Orica is moving ahead to expand its Yarwun sodium cyanide plant in North Queensland where the cost has jumped 25 per cent, or $50 million.
“Everybody’s struggling with the costs of building projects in northern Queensland, where Yarwun is located, and in other regions of Australia where the market’s very hot.
“However as was the case with our Yarwun ammonium nitrate uprate, the good news about this investment is that it’s such a good brown field development that even with the higher costs it still meets all our financial return targets and remains a very attractive investment. Importantly, the plant is likely to be commissioned in the September quarter, which is ahead of schedule.”
But while the concentration was on resources, analysts were impressed by the work done in the more traditional consumer products businesses where underlying earnings were up 10 per cent.
“The underlying market showed some slow and uneven regional growth during the course of the first half.
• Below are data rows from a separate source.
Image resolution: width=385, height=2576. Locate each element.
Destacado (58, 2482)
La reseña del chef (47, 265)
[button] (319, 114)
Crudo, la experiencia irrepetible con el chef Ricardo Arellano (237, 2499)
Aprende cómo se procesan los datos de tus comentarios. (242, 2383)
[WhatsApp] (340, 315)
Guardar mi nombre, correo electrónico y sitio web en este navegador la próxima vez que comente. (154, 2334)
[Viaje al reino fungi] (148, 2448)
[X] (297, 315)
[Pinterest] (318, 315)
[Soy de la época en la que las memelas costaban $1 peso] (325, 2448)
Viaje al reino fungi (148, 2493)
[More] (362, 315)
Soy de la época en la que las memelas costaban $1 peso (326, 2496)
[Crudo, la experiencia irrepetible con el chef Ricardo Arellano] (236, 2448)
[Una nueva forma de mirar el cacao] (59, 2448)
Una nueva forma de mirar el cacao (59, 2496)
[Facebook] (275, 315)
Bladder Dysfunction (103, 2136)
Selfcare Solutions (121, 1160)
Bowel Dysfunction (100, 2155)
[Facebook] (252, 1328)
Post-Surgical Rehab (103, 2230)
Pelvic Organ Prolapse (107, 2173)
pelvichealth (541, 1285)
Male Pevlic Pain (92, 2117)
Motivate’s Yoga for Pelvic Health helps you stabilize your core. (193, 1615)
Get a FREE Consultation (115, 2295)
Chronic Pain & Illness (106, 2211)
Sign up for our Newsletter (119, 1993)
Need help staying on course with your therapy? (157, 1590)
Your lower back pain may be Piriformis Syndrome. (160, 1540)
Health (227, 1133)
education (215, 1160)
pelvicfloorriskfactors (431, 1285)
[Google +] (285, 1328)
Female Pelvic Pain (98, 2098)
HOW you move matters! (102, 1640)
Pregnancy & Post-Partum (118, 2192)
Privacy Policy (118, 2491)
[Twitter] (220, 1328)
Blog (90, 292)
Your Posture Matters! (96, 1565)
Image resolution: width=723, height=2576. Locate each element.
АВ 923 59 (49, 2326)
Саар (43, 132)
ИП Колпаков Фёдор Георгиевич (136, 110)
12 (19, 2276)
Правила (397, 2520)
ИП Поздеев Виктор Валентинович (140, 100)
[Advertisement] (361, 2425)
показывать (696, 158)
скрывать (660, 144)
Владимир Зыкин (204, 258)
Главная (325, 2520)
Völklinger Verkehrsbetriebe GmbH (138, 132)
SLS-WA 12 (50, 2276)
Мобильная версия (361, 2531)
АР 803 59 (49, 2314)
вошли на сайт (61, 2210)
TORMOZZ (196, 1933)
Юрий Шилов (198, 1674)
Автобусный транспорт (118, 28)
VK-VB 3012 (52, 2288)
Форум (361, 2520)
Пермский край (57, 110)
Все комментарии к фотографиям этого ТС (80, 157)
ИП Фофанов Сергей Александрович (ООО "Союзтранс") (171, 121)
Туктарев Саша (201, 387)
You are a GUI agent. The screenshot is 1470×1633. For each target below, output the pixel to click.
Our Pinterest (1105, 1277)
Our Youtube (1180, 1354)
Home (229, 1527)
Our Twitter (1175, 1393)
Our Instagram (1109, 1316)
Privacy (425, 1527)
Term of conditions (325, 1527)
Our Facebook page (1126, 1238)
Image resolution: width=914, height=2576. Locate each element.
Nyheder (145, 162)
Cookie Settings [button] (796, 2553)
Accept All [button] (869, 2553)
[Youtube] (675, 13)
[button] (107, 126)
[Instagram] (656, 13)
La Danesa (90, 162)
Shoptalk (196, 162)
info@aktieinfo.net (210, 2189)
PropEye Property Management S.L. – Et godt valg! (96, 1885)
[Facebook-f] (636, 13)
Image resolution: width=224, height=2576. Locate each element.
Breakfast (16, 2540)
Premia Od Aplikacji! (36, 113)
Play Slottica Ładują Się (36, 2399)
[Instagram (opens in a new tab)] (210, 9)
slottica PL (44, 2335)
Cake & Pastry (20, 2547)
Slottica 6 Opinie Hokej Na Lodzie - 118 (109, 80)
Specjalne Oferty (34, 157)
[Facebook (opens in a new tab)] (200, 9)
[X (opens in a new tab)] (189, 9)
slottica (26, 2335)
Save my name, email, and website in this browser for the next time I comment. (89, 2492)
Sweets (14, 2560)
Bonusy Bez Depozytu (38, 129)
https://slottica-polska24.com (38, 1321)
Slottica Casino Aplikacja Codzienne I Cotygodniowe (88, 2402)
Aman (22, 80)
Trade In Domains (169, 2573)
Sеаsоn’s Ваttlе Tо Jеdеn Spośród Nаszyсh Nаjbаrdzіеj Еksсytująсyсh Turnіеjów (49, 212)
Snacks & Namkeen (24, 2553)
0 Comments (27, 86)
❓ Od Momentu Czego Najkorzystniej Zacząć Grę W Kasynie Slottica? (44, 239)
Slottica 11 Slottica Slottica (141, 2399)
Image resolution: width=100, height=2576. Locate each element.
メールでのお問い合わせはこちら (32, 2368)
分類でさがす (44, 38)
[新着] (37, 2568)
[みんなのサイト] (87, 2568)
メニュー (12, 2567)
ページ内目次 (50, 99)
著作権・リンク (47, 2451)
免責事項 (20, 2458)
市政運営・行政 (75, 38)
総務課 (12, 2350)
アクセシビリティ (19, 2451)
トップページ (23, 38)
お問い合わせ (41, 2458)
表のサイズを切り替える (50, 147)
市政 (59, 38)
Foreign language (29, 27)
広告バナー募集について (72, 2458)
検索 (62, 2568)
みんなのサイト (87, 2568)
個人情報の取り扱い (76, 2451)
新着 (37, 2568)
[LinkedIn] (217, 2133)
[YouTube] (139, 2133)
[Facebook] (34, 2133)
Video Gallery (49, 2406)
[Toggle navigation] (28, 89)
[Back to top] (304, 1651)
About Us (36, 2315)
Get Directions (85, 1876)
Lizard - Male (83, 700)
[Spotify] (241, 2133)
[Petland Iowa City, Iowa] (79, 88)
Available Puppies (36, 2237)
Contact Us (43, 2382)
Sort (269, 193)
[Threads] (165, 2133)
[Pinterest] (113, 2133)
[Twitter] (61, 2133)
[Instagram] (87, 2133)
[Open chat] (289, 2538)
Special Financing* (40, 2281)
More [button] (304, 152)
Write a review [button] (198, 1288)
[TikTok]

Our business has done extremely well in terms of investing in brands and innovating in order to improve its market share, and that’s been part of the story in the first half.
“As we go into the second half, we’re not certain about market growth however, those fundamentals we’ve put in place in terms of marketing investment and innovation should continue to drive earnings.”
On Chemicals, Mr Liebelt said that “Chemnet has done a great job of realising the cost reductions we targeted in the restructuring project; the reductions have been delivered and you can see them coming through in our first half results.
“The key now is volume and gross margin, which have been weak because of some market share loss and because the underlying market in the Australian/New Zealand region is weak.
“For Chemnet to now achieve its next stage of recovery, it has to build its volumes and gross margins again, and to that end we’ve been investing a lot in retraining the sales force, putting new sales systems in and ensuring we’ve got the right information for our product managers and sales people. We expect to see the reward from those activities over coming months.”
The most interesting business at Orica is the Minova mining services group which it picked up in the second half of 2006.
It made a three-month underlying EBIT contribution to the first half of $24 million on sales of $115.5 million which is, if you think about it, pretty good going.